§ **Required work**
Could you update the rows below, changing every "Viewport" to "Display" and leaving everything else unchanged?

Records:
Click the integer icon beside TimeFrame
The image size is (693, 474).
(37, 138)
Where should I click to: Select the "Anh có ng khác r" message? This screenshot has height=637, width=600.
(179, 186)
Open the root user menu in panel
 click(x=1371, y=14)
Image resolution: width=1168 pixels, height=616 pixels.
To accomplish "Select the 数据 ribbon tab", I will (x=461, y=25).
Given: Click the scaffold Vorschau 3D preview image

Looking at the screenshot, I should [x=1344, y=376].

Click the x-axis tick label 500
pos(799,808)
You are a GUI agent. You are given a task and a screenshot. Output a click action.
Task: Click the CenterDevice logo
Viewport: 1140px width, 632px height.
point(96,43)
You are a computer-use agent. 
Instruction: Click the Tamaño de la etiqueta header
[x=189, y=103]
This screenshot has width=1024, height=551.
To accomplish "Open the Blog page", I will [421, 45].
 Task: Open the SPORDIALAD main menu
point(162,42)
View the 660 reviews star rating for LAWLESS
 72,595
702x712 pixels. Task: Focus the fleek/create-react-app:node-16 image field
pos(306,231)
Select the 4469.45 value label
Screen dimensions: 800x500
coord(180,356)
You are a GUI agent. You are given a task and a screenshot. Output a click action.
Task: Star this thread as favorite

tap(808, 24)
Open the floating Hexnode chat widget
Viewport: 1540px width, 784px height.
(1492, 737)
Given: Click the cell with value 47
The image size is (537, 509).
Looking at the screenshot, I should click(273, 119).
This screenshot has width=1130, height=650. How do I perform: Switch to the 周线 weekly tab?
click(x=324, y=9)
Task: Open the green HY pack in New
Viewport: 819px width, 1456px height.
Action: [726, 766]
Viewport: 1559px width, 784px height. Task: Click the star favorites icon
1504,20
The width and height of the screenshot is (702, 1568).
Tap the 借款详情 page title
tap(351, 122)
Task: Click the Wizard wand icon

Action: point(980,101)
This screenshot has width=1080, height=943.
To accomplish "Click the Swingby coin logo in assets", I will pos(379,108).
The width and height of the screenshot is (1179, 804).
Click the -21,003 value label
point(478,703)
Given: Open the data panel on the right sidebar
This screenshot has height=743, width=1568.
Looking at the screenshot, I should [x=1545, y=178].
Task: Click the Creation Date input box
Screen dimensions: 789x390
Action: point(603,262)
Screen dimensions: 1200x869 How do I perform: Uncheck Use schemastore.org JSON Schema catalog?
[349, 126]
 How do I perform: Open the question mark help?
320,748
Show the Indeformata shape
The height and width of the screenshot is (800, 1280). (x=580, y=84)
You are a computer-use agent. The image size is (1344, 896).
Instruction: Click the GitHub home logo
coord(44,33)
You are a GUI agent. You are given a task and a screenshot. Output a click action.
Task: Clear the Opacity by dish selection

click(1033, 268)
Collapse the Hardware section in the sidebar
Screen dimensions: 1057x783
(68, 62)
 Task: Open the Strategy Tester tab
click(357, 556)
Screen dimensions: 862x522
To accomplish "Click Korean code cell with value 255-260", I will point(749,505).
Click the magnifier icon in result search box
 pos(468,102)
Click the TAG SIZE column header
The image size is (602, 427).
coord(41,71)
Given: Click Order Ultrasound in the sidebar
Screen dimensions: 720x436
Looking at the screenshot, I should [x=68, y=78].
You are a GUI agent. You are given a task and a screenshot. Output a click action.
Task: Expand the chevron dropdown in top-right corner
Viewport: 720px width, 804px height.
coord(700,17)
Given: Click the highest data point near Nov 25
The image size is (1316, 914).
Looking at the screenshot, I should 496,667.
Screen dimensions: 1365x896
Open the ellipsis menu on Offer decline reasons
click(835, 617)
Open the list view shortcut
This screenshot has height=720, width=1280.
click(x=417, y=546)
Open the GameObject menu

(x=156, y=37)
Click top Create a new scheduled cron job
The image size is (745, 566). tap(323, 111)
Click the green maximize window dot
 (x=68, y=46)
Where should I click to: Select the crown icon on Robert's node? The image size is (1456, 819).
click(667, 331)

§ **The completed task**
Click the integer icon beside TimeFrame
The image size is (693, 474).
(37, 138)
Where should I click to: Select the "Anh có ng khác r" message? This screenshot has height=637, width=600.
(179, 186)
Open the root user menu in panel
 click(x=1371, y=14)
Image resolution: width=1168 pixels, height=616 pixels.
To accomplish "Select the 数据 ribbon tab", I will (x=461, y=25).
Given: Click the scaffold Vorschau 3D preview image

Looking at the screenshot, I should [x=1344, y=376].

Click the x-axis tick label 500
pos(799,808)
You are a GUI agent. You are given a task and a screenshot. Output a click action.
Task: Click the CenterDevice logo
Display: 1140px width, 632px height.
point(96,43)
You are a computer-use agent. 
Instruction: Click the Tamaño de la etiqueta header
[x=189, y=103]
This screenshot has width=1024, height=551.
To accomplish "Open the Blog page", I will [421, 45].
 Task: Open the SPORDIALAD main menu
point(162,42)
View the 660 reviews star rating for LAWLESS
 72,595
702x712 pixels. Task: Focus the fleek/create-react-app:node-16 image field
pos(306,231)
Select the 4469.45 value label
Screen dimensions: 800x500
coord(180,356)
You are a GUI agent. You are given a task and a screenshot. Output a click action.
Task: Star this thread as favorite

tap(808, 24)
Open the floating Hexnode chat widget
Display: 1540px width, 784px height.
(1492, 737)
Given: Click the cell with value 47
The image size is (537, 509).
Looking at the screenshot, I should click(273, 119).
This screenshot has width=1130, height=650. How do I perform: Switch to the 周线 weekly tab?
click(x=324, y=9)
Task: Open the green HY pack in New
Display: 819px width, 1456px height.
Action: [726, 766]
Display: 1559px width, 784px height. Task: Click the star favorites icon
1504,20
The width and height of the screenshot is (702, 1568).
Tap the 借款详情 page title
tap(351, 122)
Task: Click the Wizard wand icon

Action: point(980,101)
This screenshot has width=1080, height=943.
To accomplish "Click the Swingby coin logo in assets", I will pos(379,108).
The width and height of the screenshot is (1179, 804).
Click the -21,003 value label
point(478,703)
Given: Open the data panel on the right sidebar
This screenshot has height=743, width=1568.
Looking at the screenshot, I should [x=1545, y=178].
Task: Click the Creation Date input box
Screen dimensions: 789x390
Action: point(603,262)
Screen dimensions: 1200x869 How do I perform: Uncheck Use schemastore.org JSON Schema catalog?
[349, 126]
 How do I perform: Open the question mark help?
320,748
Show the Indeformata shape
The height and width of the screenshot is (800, 1280). (x=580, y=84)
You are a computer-use agent. The image size is (1344, 896).
Instruction: Click the GitHub home logo
coord(44,33)
You are a GUI agent. You are given a task and a screenshot. Output a click action.
Task: Clear the Opacity by dish selection

click(1033, 268)
Collapse the Hardware section in the sidebar
Screen dimensions: 1057x783
(68, 62)
 Task: Open the Strategy Tester tab
click(357, 556)
Screen dimensions: 862x522
To accomplish "Click Korean code cell with value 255-260", I will point(749,505).
Click the magnifier icon in result search box
 pos(468,102)
Click the TAG SIZE column header
The image size is (602, 427).
coord(41,71)
Given: Click Order Ultrasound in the sidebar
Screen dimensions: 720x436
Looking at the screenshot, I should [x=68, y=78].
You are a GUI agent. You are given a task and a screenshot. Output a click action.
Task: Expand the chevron dropdown in top-right corner
Display: 720px width, 804px height.
coord(700,17)
Given: Click the highest data point near Nov 25
The image size is (1316, 914).
Looking at the screenshot, I should 496,667.
Screen dimensions: 1365x896
Open the ellipsis menu on Offer decline reasons
click(835, 617)
Open the list view shortcut
This screenshot has height=720, width=1280.
click(x=417, y=546)
Open the GameObject menu

(x=156, y=37)
Click top Create a new scheduled cron job
The image size is (745, 566). tap(323, 111)
Click the green maximize window dot
 (x=68, y=46)
Where should I click to: Select the crown icon on Robert's node? The image size is (1456, 819).
click(667, 331)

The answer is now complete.